Back-end by Subject/Domain — The same back-end can attend data/operation needs coming from different parts of the site. This creates the need to organise back-ends by business subject or a set of features that can attend to general needs. It also avoids code duplication, enabling us to follow DRY (Don’t Repeat Yourself) principals.

There is a lot to absorb with these requirements. But what probably matters most in this context are “Data Flow Inversion”, “Single Data Facade” and “Back-End by Subject/Domain”. All three lead to the creation of a new layer that we call the “Experience Layer” that would be 100% GraphQL.

The “Data Flow Inversion” creates the main shift. The front-end stack no longer waits for a massive initial state JSON payload to be dropped. The render app is now able to request what it needs in order to render the current page. With the right set of GraphQL queries/mutations, it can get exactly what it needs without all the bloat and waste.

“Single Data Facade” helps with making the whole Experience Layer easier to consume, abstracting all of the complexity behind it. We are introducing a GraphQL gateway with a single schema and a single point contact for the render app to communicate with. We have also abstracted this distributed schema from the consumer’s perspective (more details about the schema and its distributed nature in future articles). This enables us to concentrate on building a great schema. It also frees us up to make changes behind the gateway without affecting consumers, as long as we respect the schema contract.

“Back End by Subject/Domain” deprecates our slice architecture. We still want to preserve the advantages of a microservice architecture, but we also want to decouple the front-end from the back-end (our first requirement). For that to happen, we need to break up with the slicing concept that, by design, bound us to a visual separation of responsibilities. How would that happen in practice? We wouldn’t be throwing slices away but repurposing them to align with this architecture vision.

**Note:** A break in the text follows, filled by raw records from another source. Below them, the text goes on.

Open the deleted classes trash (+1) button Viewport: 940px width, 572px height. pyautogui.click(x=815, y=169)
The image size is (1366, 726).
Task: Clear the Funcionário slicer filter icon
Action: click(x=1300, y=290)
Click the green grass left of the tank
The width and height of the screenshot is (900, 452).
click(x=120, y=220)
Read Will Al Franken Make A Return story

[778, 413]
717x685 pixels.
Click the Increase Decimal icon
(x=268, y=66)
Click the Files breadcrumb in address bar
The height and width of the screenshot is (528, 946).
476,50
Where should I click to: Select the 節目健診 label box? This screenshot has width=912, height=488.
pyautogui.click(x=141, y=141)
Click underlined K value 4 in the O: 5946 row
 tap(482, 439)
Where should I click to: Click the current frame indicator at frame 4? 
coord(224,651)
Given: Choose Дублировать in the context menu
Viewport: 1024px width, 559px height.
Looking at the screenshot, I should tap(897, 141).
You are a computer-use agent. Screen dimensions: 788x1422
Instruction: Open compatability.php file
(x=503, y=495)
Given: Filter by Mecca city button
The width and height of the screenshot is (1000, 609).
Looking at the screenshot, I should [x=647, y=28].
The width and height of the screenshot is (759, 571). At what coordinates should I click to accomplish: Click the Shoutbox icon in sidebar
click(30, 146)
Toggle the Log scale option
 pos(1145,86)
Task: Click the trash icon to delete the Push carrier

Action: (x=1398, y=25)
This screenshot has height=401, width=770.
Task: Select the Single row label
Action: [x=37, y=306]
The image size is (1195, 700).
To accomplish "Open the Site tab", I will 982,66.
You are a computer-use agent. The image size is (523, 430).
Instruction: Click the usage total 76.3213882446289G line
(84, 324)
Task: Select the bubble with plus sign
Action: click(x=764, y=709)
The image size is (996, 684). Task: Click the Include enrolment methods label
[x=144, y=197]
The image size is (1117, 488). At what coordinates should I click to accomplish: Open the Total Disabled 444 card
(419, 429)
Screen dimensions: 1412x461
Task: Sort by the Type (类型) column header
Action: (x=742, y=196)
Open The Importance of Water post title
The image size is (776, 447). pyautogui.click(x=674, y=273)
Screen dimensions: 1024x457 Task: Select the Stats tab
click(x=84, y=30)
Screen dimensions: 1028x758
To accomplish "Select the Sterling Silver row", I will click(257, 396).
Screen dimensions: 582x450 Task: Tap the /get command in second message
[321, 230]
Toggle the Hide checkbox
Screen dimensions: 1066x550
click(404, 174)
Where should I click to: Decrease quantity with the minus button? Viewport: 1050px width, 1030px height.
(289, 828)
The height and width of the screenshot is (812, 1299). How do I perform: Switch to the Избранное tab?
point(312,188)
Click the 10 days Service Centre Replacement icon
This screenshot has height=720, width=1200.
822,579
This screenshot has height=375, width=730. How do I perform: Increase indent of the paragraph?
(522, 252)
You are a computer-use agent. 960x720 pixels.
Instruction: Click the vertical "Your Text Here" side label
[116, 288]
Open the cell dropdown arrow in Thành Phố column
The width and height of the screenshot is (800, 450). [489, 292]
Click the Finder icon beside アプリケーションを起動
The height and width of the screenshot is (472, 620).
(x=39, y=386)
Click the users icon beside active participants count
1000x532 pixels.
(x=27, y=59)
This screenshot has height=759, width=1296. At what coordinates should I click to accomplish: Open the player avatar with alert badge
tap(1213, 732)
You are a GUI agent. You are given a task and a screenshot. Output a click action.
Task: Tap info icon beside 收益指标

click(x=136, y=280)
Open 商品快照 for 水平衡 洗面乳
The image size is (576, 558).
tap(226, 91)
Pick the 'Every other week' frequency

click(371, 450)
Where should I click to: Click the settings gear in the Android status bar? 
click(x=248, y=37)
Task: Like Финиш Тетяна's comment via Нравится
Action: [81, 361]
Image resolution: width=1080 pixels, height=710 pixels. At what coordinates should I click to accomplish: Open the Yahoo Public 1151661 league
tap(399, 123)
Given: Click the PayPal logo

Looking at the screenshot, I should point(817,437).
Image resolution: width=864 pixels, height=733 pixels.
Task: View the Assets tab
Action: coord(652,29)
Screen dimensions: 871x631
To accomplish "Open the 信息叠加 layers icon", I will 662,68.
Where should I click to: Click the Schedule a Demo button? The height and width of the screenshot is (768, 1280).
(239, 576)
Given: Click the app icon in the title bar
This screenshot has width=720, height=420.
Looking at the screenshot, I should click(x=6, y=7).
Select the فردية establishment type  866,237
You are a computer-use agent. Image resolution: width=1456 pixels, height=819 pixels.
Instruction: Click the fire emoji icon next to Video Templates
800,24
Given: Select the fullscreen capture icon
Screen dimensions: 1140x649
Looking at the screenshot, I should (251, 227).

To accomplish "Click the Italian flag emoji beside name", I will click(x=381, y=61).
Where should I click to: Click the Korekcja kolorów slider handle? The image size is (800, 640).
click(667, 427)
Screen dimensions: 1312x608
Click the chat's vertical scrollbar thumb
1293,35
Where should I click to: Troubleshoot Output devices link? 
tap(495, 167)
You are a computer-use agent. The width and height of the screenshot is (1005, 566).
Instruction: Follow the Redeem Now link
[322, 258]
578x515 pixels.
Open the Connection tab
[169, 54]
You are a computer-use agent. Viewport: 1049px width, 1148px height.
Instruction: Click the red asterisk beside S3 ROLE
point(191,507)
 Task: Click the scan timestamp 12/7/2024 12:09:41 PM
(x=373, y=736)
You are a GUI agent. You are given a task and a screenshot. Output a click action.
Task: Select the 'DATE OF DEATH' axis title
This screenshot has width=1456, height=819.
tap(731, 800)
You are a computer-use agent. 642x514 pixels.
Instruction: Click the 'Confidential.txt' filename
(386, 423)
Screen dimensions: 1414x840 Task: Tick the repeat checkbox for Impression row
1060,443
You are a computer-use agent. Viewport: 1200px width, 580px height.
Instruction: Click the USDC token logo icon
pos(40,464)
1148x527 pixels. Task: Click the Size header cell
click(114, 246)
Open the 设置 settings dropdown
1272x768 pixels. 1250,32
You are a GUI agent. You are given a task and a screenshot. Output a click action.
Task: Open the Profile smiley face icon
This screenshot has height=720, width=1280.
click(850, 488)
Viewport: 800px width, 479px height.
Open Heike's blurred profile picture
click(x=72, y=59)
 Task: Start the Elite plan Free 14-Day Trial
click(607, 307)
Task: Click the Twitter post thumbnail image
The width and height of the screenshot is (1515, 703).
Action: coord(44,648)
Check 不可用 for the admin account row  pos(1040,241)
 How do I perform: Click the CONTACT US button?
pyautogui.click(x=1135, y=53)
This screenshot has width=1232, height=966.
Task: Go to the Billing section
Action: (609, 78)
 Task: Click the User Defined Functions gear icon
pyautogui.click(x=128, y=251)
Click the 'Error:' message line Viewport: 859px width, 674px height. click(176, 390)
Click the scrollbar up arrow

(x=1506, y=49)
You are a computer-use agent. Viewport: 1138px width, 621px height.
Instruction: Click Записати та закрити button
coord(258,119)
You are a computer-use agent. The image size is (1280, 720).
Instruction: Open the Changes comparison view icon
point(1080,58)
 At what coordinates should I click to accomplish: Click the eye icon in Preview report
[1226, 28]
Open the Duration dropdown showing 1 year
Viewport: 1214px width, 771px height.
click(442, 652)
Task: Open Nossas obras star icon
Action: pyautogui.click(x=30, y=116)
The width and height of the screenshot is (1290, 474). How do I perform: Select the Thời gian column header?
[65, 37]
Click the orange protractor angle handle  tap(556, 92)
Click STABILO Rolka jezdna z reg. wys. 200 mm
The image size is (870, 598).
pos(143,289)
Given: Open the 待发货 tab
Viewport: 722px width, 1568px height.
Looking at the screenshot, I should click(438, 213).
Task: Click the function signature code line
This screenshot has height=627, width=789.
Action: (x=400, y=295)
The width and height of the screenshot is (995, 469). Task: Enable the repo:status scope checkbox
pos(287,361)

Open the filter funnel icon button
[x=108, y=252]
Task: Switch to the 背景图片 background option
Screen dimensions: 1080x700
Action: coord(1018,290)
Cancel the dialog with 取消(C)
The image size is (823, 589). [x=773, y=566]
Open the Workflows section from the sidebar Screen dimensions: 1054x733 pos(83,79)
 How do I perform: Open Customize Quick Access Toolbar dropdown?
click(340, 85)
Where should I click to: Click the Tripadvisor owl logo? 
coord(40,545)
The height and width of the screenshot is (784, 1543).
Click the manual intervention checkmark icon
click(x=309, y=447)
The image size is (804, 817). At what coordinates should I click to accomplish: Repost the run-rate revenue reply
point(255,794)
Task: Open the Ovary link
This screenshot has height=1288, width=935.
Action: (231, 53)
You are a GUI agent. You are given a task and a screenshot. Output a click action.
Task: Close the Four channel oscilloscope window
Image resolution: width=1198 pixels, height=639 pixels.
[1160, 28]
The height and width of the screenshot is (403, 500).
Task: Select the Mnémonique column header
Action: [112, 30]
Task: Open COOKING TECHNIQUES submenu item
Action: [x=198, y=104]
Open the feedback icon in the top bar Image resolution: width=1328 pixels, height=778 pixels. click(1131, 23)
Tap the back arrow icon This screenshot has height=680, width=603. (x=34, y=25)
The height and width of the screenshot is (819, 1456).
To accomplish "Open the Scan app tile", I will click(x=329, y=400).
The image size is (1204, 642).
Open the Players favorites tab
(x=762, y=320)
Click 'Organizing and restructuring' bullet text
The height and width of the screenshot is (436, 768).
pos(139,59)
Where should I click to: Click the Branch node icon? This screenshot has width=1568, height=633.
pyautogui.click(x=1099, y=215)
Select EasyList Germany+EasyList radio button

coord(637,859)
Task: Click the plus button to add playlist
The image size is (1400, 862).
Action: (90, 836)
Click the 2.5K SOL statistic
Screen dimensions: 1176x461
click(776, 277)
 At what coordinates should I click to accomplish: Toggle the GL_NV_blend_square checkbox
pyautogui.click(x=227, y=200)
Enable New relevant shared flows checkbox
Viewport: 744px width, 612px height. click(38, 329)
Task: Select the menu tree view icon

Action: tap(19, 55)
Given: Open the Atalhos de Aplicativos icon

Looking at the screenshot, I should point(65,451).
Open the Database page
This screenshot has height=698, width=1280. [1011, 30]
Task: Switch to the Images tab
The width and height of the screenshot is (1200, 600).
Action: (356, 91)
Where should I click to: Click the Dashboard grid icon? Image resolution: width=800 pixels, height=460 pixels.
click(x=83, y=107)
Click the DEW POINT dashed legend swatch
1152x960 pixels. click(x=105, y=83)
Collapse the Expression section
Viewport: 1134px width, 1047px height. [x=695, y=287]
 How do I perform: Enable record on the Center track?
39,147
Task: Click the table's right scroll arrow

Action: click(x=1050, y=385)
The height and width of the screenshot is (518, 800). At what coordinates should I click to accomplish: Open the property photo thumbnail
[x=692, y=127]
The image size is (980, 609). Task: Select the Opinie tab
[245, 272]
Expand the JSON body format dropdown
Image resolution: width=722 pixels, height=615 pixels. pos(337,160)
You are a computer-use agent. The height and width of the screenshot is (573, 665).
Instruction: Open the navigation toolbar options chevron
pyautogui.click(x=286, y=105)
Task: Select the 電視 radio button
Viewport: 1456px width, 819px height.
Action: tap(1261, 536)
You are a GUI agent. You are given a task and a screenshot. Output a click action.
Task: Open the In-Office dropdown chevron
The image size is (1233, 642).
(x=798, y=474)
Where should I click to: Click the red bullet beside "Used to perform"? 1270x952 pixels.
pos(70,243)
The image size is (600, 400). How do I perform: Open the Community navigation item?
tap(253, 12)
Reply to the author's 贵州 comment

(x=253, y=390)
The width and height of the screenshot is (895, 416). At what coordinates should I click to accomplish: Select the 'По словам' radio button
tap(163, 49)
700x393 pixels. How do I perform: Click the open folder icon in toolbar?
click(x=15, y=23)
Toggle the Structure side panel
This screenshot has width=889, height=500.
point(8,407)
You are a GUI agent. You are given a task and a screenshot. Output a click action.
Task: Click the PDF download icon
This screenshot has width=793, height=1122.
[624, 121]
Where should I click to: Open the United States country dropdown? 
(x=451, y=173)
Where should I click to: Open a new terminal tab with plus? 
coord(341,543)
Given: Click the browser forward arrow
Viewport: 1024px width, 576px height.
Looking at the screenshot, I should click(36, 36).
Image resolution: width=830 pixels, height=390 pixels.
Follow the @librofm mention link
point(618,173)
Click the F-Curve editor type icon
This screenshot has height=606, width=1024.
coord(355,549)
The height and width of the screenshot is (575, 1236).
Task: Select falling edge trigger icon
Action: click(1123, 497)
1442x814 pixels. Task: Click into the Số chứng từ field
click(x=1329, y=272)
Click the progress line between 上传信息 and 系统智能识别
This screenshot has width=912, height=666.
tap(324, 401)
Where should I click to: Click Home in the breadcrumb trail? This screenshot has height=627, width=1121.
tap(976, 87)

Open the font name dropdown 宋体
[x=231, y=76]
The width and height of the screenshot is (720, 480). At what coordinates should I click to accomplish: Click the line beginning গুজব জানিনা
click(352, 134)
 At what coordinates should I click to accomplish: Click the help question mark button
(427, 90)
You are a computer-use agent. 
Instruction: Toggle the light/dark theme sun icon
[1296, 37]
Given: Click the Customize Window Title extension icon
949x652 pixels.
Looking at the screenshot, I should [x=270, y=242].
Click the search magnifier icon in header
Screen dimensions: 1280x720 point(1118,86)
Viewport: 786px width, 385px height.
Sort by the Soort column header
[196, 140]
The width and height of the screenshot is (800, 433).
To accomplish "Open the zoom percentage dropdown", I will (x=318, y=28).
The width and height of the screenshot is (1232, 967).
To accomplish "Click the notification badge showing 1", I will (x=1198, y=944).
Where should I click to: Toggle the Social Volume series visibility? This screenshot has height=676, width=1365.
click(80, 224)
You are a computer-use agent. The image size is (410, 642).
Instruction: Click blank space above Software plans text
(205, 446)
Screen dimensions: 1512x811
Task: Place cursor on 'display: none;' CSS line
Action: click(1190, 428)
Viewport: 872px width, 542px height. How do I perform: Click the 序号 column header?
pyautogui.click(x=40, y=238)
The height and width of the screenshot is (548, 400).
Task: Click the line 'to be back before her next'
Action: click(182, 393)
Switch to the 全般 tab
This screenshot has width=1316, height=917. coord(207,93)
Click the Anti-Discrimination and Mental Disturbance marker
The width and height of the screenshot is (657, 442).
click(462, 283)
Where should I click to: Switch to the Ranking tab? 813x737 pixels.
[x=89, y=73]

We aim to progressively onboard more back-ends on the Experience Layer (behind the GraphQL gateway), further expanding our schema.

Although we didn’t prioritise a hard requirement to reduce complexity and costs, this architecture jump could help significantly. There’s a high number of slices with varying instances running in production. Some of these back-ends do the same sort of work.

For instance, the product details slice issues a call to the /products/{id} endpoint on our public API to fetch data about a specific product. Our bag and wishlist slices also do the same for their use case, as they fetch bag/wishlist data together with details about the products that are part of these lists. This implies some redundancy between different teams. It also expands our touchpoints with the public APIs, requiring teams to implement the same sort of resilience policies multiple times and requiring larger configuration updates when something changes.

The following is an example of the Shopping Bag page where we can see the difference between both architecture styles (Slicing architecture vs. GraphQL architecture).

Previously, the header slice would have to fetch both the wishlist and shopping bag information to show up in the header section of the page (besides all the navigation information). Similarly, the shopping bag slice would have to fetch all the product details required to show all the products in the user’s bag.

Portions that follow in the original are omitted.